Material supplied section start

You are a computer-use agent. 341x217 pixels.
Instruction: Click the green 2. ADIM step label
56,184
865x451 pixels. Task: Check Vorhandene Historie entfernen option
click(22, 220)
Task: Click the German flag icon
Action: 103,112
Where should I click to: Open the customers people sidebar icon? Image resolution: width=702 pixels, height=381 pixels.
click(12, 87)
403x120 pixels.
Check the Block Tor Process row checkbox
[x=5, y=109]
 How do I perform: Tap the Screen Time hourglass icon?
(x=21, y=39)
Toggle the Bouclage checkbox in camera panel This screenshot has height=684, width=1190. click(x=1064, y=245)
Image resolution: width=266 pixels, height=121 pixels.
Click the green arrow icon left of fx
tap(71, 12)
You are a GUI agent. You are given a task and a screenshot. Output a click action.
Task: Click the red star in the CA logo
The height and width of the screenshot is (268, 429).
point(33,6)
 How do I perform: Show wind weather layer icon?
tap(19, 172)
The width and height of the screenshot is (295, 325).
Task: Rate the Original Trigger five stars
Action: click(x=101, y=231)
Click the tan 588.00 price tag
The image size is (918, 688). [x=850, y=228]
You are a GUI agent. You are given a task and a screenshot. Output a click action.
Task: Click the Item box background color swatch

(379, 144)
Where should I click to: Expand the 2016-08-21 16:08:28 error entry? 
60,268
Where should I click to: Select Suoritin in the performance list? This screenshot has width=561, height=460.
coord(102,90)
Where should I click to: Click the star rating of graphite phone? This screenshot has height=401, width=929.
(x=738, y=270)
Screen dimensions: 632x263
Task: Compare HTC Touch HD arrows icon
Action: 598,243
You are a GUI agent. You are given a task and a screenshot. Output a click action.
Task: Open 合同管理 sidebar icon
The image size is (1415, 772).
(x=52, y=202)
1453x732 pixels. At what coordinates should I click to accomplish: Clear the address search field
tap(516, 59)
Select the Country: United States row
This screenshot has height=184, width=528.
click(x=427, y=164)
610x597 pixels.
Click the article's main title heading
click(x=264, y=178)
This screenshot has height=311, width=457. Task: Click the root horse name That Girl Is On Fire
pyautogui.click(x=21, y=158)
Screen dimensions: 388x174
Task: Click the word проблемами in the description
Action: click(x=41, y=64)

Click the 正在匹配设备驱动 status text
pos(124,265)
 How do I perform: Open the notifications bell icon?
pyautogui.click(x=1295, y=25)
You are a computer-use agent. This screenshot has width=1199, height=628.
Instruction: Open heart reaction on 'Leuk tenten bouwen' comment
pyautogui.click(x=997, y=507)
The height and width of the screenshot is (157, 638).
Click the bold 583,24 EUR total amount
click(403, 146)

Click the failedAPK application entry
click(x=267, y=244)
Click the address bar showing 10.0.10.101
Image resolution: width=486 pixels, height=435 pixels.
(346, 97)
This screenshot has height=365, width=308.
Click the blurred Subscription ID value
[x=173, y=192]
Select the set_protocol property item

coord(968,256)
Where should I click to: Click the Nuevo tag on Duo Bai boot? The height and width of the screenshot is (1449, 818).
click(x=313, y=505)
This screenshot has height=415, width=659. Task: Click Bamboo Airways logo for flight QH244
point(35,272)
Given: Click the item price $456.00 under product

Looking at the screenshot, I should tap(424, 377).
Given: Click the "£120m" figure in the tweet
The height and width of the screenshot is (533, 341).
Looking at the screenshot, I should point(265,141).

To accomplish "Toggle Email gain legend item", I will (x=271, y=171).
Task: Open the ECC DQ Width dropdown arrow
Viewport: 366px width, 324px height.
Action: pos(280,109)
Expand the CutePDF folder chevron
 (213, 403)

Material supplied section end

Set down every entry exactly as it appears.

You are a computer-use agent. 341x217 pixels.
Instruction: Click the green 2. ADIM step label
56,184
865x451 pixels. Task: Check Vorhandene Historie entfernen option
click(22, 220)
Task: Click the German flag icon
Action: 103,112
Where should I click to: Open the customers people sidebar icon? Image resolution: width=702 pixels, height=381 pixels.
click(12, 87)
403x120 pixels.
Check the Block Tor Process row checkbox
[x=5, y=109]
 How do I perform: Tap the Screen Time hourglass icon?
(x=21, y=39)
Toggle the Bouclage checkbox in camera panel This screenshot has height=684, width=1190. click(x=1064, y=245)
Image resolution: width=266 pixels, height=121 pixels.
Click the green arrow icon left of fx
tap(71, 12)
You are a GUI agent. You are given a task and a screenshot. Output a click action.
Task: Click the red star in the CA logo
The height and width of the screenshot is (268, 429).
point(33,6)
 How do I perform: Show wind weather layer icon?
tap(19, 172)
The width and height of the screenshot is (295, 325).
Task: Rate the Original Trigger five stars
Action: click(x=101, y=231)
Click the tan 588.00 price tag
The image size is (918, 688). [x=850, y=228]
You are a GUI agent. You are given a task and a screenshot. Output a click action.
Task: Click the Item box background color swatch

(379, 144)
Where should I click to: Expand the 2016-08-21 16:08:28 error entry? 
60,268
Where should I click to: Select Suoritin in the performance list? This screenshot has width=561, height=460.
coord(102,90)
Where should I click to: Click the star rating of graphite phone? This screenshot has height=401, width=929.
(x=738, y=270)
Screen dimensions: 632x263
Task: Compare HTC Touch HD arrows icon
Action: 598,243
You are a GUI agent. You are given a task and a screenshot. Output a click action.
Task: Open 合同管理 sidebar icon
The image size is (1415, 772).
(x=52, y=202)
1453x732 pixels. At what coordinates should I click to accomplish: Clear the address search field
tap(516, 59)
Select the Country: United States row
This screenshot has height=184, width=528.
click(x=427, y=164)
610x597 pixels.
Click the article's main title heading
click(x=264, y=178)
This screenshot has height=311, width=457. Task: Click the root horse name That Girl Is On Fire
pyautogui.click(x=21, y=158)
Screen dimensions: 388x174
Task: Click the word проблемами in the description
Action: click(x=41, y=64)

Click the 正在匹配设备驱动 status text
pos(124,265)
 How do I perform: Open the notifications bell icon?
pyautogui.click(x=1295, y=25)
You are a computer-use agent. This screenshot has width=1199, height=628.
Instruction: Open heart reaction on 'Leuk tenten bouwen' comment
pyautogui.click(x=997, y=507)
The height and width of the screenshot is (157, 638).
Click the bold 583,24 EUR total amount
click(403, 146)

Click the failedAPK application entry
click(x=267, y=244)
Click the address bar showing 10.0.10.101
Image resolution: width=486 pixels, height=435 pixels.
(346, 97)
This screenshot has height=365, width=308.
Click the blurred Subscription ID value
[x=173, y=192]
Select the set_protocol property item

coord(968,256)
Where should I click to: Click the Nuevo tag on Duo Bai boot? The height and width of the screenshot is (1449, 818).
click(x=313, y=505)
This screenshot has height=415, width=659. Task: Click Bamboo Airways logo for flight QH244
point(35,272)
Given: Click the item price $456.00 under product

Looking at the screenshot, I should tap(424, 377).
Given: Click the "£120m" figure in the tweet
The height and width of the screenshot is (533, 341).
Looking at the screenshot, I should point(265,141).

To accomplish "Toggle Email gain legend item", I will (x=271, y=171).
Task: Open the ECC DQ Width dropdown arrow
Viewport: 366px width, 324px height.
Action: pos(280,109)
Expand the CutePDF folder chevron
 (213, 403)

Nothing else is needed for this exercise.